As researchers propose new goals, larger models, and unique benchmarks, the size, variety, and the number of publicly available NLP (Natural Language Processing) datasets have expanded rapidly. Curated datasets are used for assessment and benchmarking; supervised datasets are utilized for training and fine-tuning models; massive unsupervised datasets are required for pretraining and language modeling. In addition to the annotation approach, each dataset type has a different scale, granularity, and structure.
New dataset paradigms have historically been critical in propelling the progress of NLP. Today’s NLP systems are built with a pipeline that includes a variety of datasets with widely variable dimensions and levels of annotation. For pretraining, fine-tuning, and benchmarking, several datasets are used. As a result, the number of datasets used in the NLP community has increased dramatically. Significant issues, such as interface standardization, versioning, and documentation, arise as a result of the increase in datasets. A practitioner should be able to work with various datasets without having to use a variety of interfaces. Furthermore, N practitioners working with the same dataset should be aware that they are working with the same version. Whether using small-scale datasets like Climate Fever (1k data points), medium-scale Yahoo Answers (1M), or even the entire PubMed (79B) database, interfaces should not have to change as a result of this magnitude.
Datasets is a modern NLP community library created to assist the NLP environment. Datasets aims to standardize end-user interfaces, versioning, and documentation while providing a lightweight front-end that works for tiny datasets as well as large corpora on the internet. The library’s design involves a distributed, community-driven approach to dataset addition and usage documentation.
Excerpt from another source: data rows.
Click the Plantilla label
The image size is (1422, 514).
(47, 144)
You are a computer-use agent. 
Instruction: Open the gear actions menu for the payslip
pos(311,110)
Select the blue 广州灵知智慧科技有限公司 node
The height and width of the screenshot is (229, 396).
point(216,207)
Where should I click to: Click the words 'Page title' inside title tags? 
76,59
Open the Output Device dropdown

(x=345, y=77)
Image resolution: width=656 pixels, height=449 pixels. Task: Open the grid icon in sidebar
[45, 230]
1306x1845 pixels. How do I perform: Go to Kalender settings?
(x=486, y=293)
After a year of work, the library now features over 650 unique datasets, over 250 contributors and has supported many original cross-dataset research initiatives and shared tasks.
Datasets is a community library that aims to solve the problems of data management and access while also promoting community culture and norms. The project is community-built and has hundreds of contributors across languages, and each dataset is tagged and documented. Each dataset is expected to be using a standard tabular format that is versioned and cited; datasets are computation- and memory-efficient by default and work seamlessly with tokenization and featurization.
On various levels, Datasets varies from other recent dataset versioning efforts. The project is independent of any modeling framework and provides a tabular API that may be used for any purpose. It focuses on natural language processing (NLP) and offers specialized types and structures for language constructs. It intends to access a long-tail of datasets for numerous tasks and languages through the dataset hub and data cards, promoting community management and documentation.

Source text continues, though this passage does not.